Apre “L’Alveare”, il coworking con uno spazio baby dedicato ai neo genitori

scambioApre a Centocelle, in via Fontechiari 35, “L’Alveare”, un ambiente di circa 200 mq per il lavoro in condivisione che mira a migliorare la qualità della vita di neo-mamme e neo-papà, fornendo loro un servizio che permetta di continuare a lavorare subito dopo la nascita dei figli grazie alla presenza attigua all’ambiente di lavoro di un’area specifica, adeguata alla cura di bambine e bambini piccoli.

Inoltre, proprio per rispondere all’esigenza di un luogo di scambio di competenze e incubazione di idee, lo spazio messo a disposizione da Roma Capitale è aperto a tutti i lavoratori e lavoratrici che condividano lo spirito del coworking, anche senza figli o con figli grandi.

 

Nel dettaglio: l’area comprende uno spazio baby di oltre 50 metri quadrati dotato di servizi autonomi ed idoneo ad accogliere – a partire dai 3/4 mesi di età – dodici bambini contemporaneamente, uno spazio coworking con 20 postazioni, 2 uffici (4/8 postazioni), una sala riunioni, una china, uno spazio allattamento, servizi, giardino.

 

Le tariffe del coworking sono orientate all’accessibilità: partono da circa 2,80 euro l’ora e prevedono un’agevolazione per chi usufruisce di più servizi contemporaneamente e per un tempo prolungato. Le aziende avranno la possibilità di convenzionarsi con il coworking per il telelavoro e per il periodo di rientro dalla maternità delle lavoratrici dipendenti (soluzione pensata per tutte le aziende sprovviste di nido).
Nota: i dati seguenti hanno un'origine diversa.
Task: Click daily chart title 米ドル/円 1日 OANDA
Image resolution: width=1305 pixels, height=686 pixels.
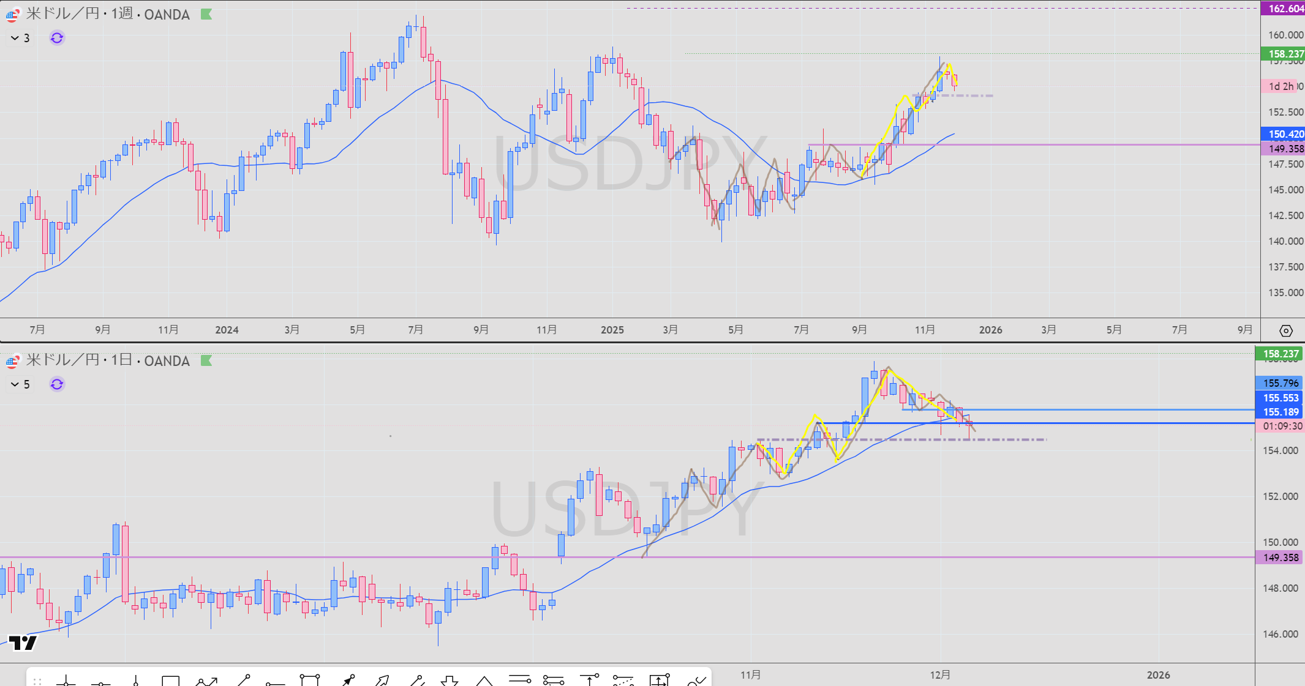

Lo spazio sarà poi sfruttato per l’organizzazione di corsi di formazione professionale, di orientamento al lavoro, di progettazione europea e di lingue, in collaborazione con enti formatori, cooperative sociali, istituti di lingue per stimolare la creazione di sinergie e l’adozione di buone pratiche di cooperazione fra le diverse professionalità.

 

All’interno de “L’Alveare” è prevista infine la condivisione di attrezzatura da ufficio (pc, stampanti, proiettori, programmi, ecc.) e l’avvio di servizi quali spesa a domicilio, gruppi di acquisto, disbrigo pratiche.

 

“L’Alveare” è il frutto del progetto realizzato dall’associazione “Città delle Mamme” in collaborazione con l’assessorato allo Sviluppo delle Periferie, Infrastrutture e Manutenzione urbana di Roma Capitale. Questa particolare idea di coworking, che gode anche del patrocinio dell’assessorato alla Scuola, Giovani e Pari Opportunità di Roma Capitale e del V Municipio, ha suscitato l’interesse dell’Amministrazione dopo la partecipazione di “Città delle Mamme” al bando “Call for social Ideas”, promosso da Italia Camp e UniCredit.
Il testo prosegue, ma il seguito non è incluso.